La brújula HMC6343 me da el Heading (grados con respecto al norte)


----------



## asherar (Abr 20, 2010)

Entonces no dispones de aceleracion angular. 
Supongo que Wx significa velocidad angular alrededor del eje x.
Las formulas en este caso son mas simples. Si los angulos son qx qy qz: 

qx = qx + Wx dt

idem para y,z.

dt es el intervalo entre dos mediciones. Como no tienes datos de aceleracion angular esto tendra mas error cuanto mas grande sea dt.

La brujula se me hace que no te sirve mas que para corregir la orientacion cada tanto.


Para no necesitar valores iniciales, ni tiempo absoluto, al ser referidas a las mediciones en el 
instante anterior las formulas para x,y,z quedan:

x = x + Vx dt
Vx = Vx + Ax dt

idem y,z.


----------



## Zuri (Abr 20, 2010)

Supongamos por ejemplo que tenemos el brazo hacia abajo, y lo levantamos al lateral hasta la altura de los hombros: (supongamos que el eje sobre el que rotamos es el x)

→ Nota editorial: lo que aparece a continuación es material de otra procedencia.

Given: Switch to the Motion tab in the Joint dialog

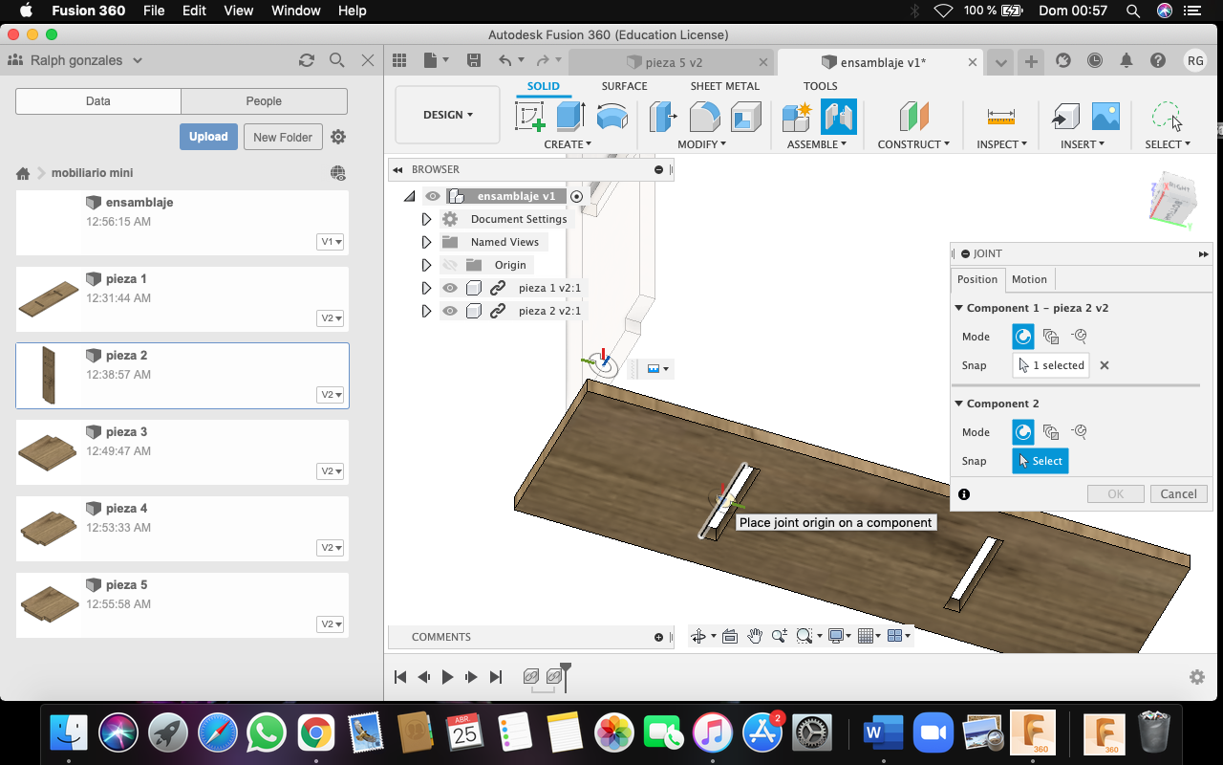Looking at the screenshot, I should (x=1029, y=279).
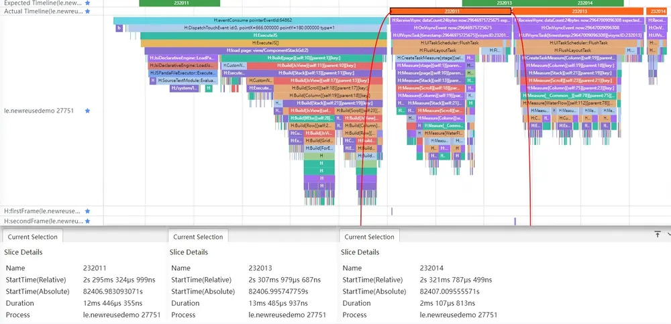Collapse the details panel with the chevron
Screen dimensions: 671x324
click(669, 234)
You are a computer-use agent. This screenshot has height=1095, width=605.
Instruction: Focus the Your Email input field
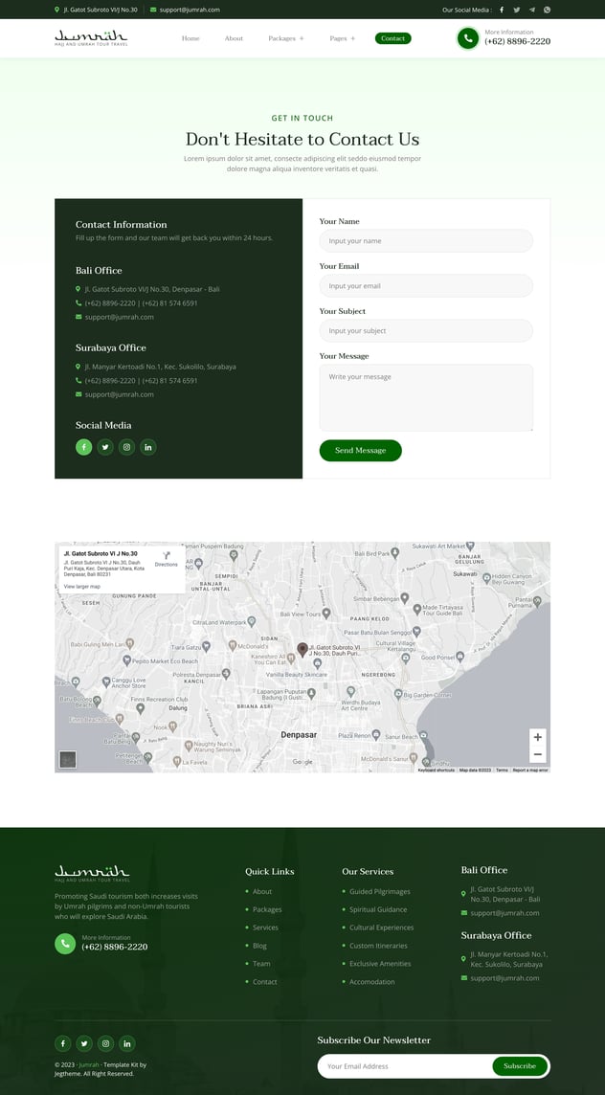pos(425,286)
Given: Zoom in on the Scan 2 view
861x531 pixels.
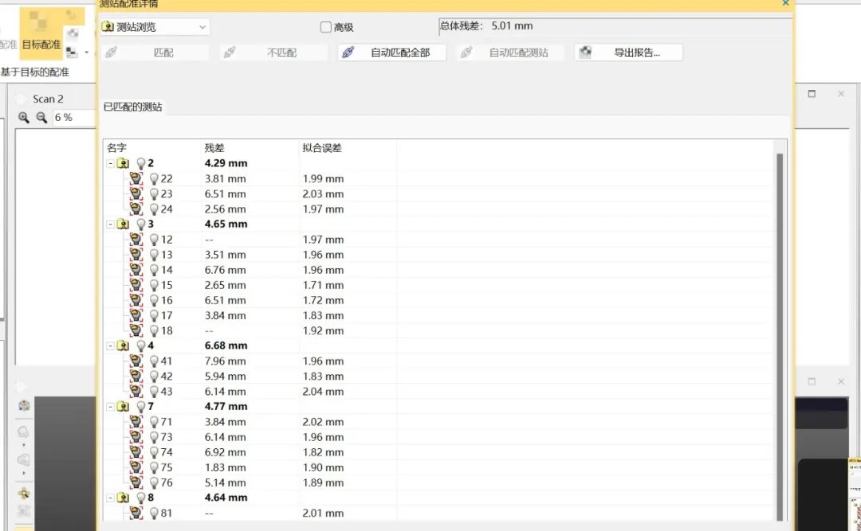Looking at the screenshot, I should (x=24, y=117).
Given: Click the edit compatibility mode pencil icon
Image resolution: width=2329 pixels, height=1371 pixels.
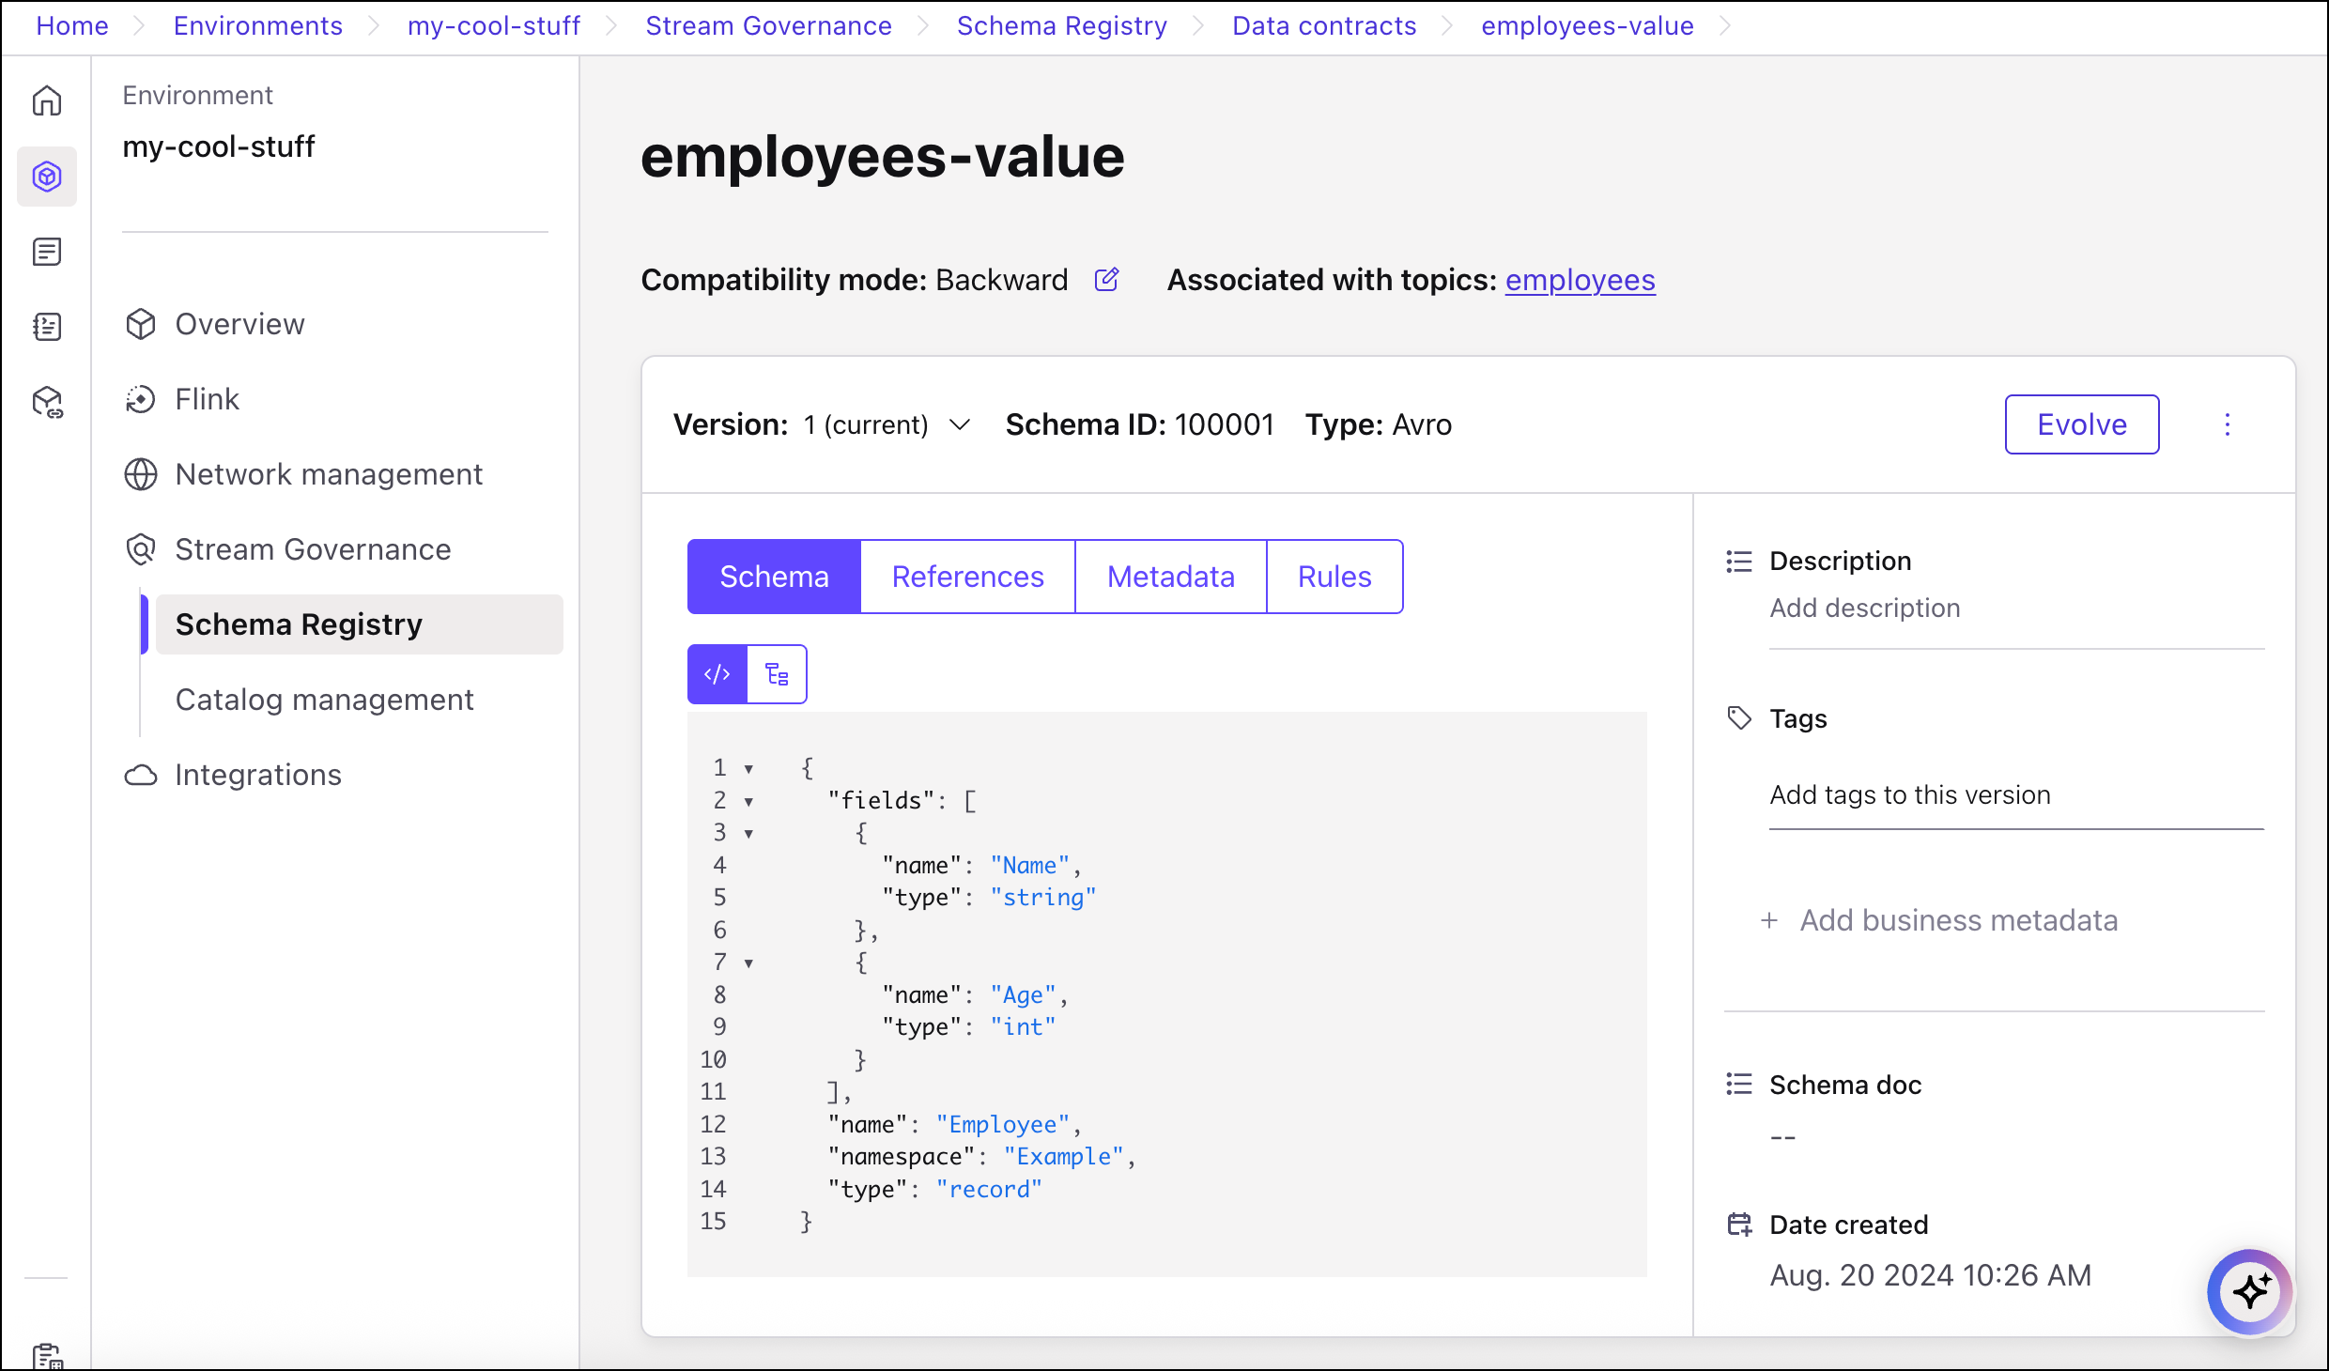Looking at the screenshot, I should [x=1107, y=280].
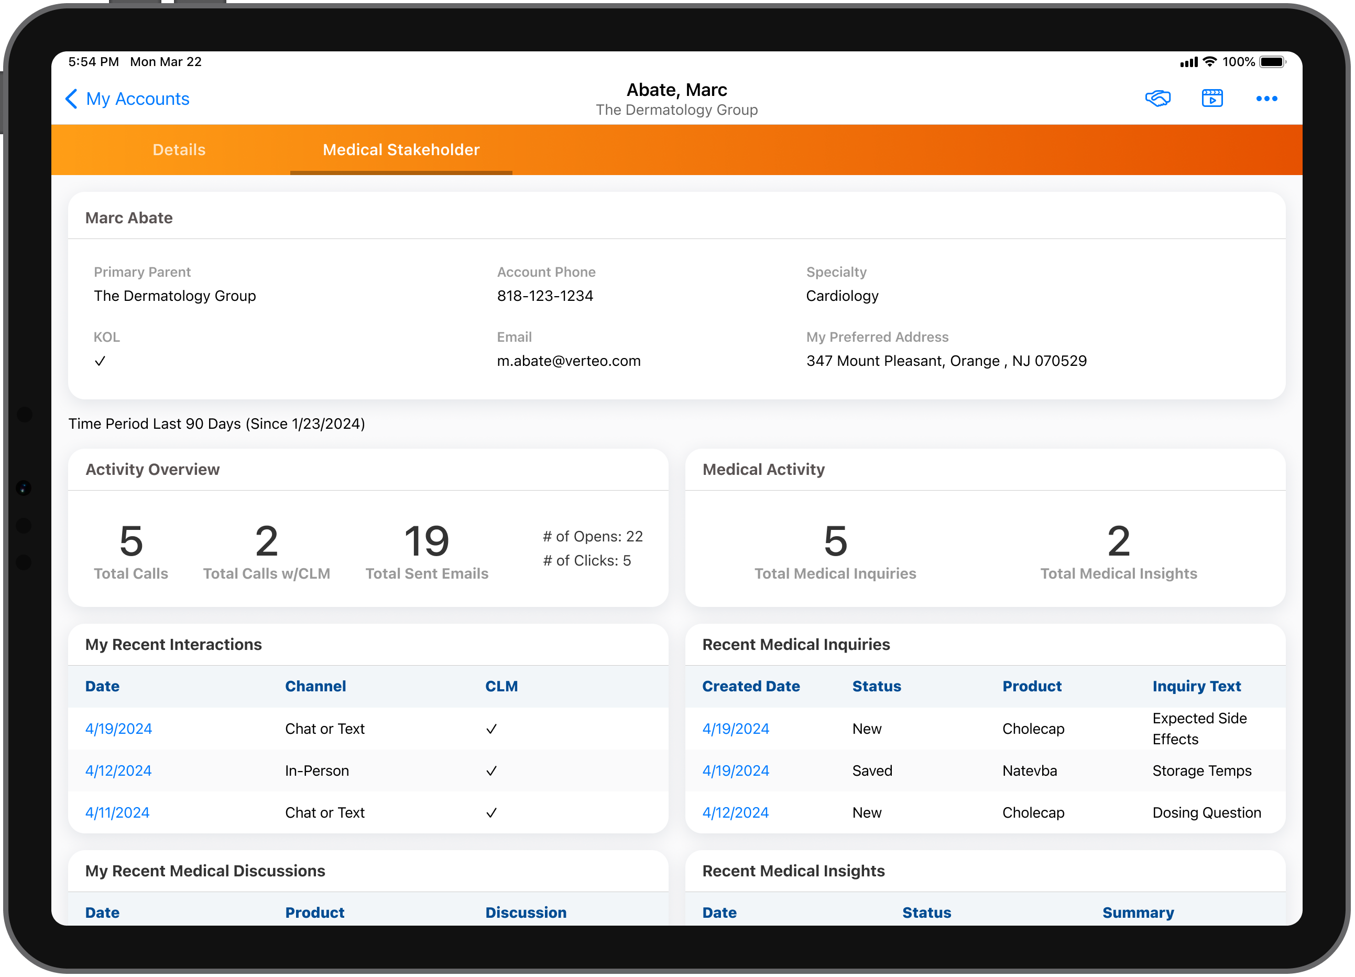Sort inquiries by the Product column
1355x977 pixels.
pos(1032,686)
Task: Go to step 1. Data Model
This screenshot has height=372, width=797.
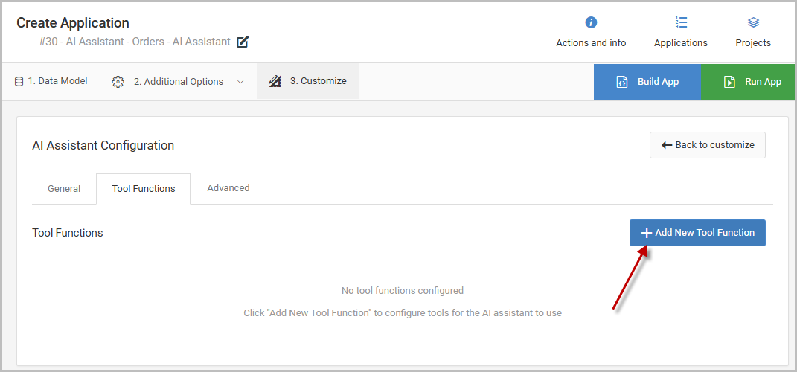Action: pyautogui.click(x=57, y=81)
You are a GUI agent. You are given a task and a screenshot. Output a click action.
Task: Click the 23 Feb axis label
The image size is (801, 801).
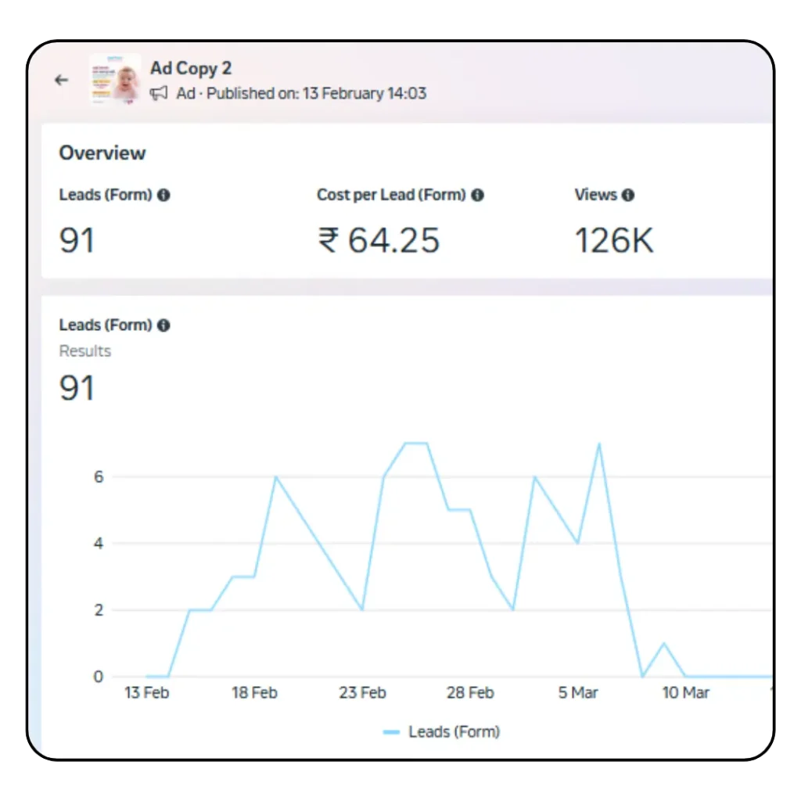click(362, 693)
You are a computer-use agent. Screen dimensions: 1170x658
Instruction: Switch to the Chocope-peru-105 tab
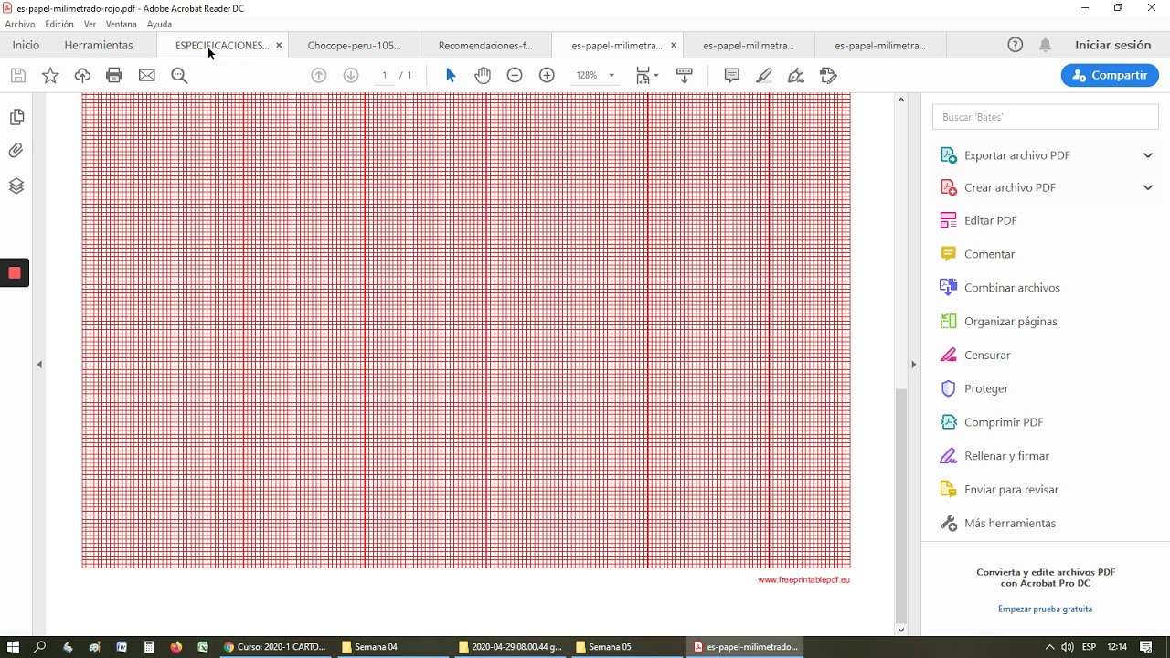click(x=354, y=45)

Mediante esta formula obtendría  los grados, que ha levantado el brazo? aproximadamente 90 grados.


----------



## asherar (Abr 20, 2010)

Zuri dijo:


> Supongamos por ejemplo que tenemos el brazo hacia abajo, y lo levantamos al lateral hasta la altura de los hombros: (supongamos que el eje sobre el que rotamos es el x)
> 
> Mediante esta formula obtendría  los grados, que ha levantado el brazo? aproximadamente 90 grados.



Claro. 
Los errores existen, como dije, ya que las formulas suponen que todo ocurre a *velocidad angular* (Wx,Wy,Wz) constante. En x,y,z, en cambio, se supone que la *aceleracion lineal *es constante. 
Estos errores seran menores cuanto mas pequeño sea dt, el tiempo entre mediciones.


----------



## Zuri (Abr 20, 2010)

Ya, pero supongamos que estos errores se van a acumulando, y al final nada va ser exacto ni casi exacto.¿Qué se puede hacer?

Pero, es esta la forma de seguir el movimiento humano que utiliza por ejemplo la nueva wii, o los elementos que se venden en xsens? (http://www.xsens.com/?gclid=CLGe3Y6LlaECFUGX2AodkC1VPA)


----------



## asherar (Abr 20, 2010)

Una cosa mas: 
Al calcular x,y,z debes probar como es mas exacto: 

si usar 

1) medir Ax
2) Vx=Vx + Ax dt 
3) x = x + Vx dt

o 

1) medir Ax
2) x = x + Vx dt
3) Vx=Vx + Ax dt 

En las simulaciones, cuando uno no mide Ax sino que la va calculando con la ecuación de la dinámica, de una manera se conserva la energia, de la otra no, pero no recuerdo cual era la justa. No se si en este caso habrá diferencia. 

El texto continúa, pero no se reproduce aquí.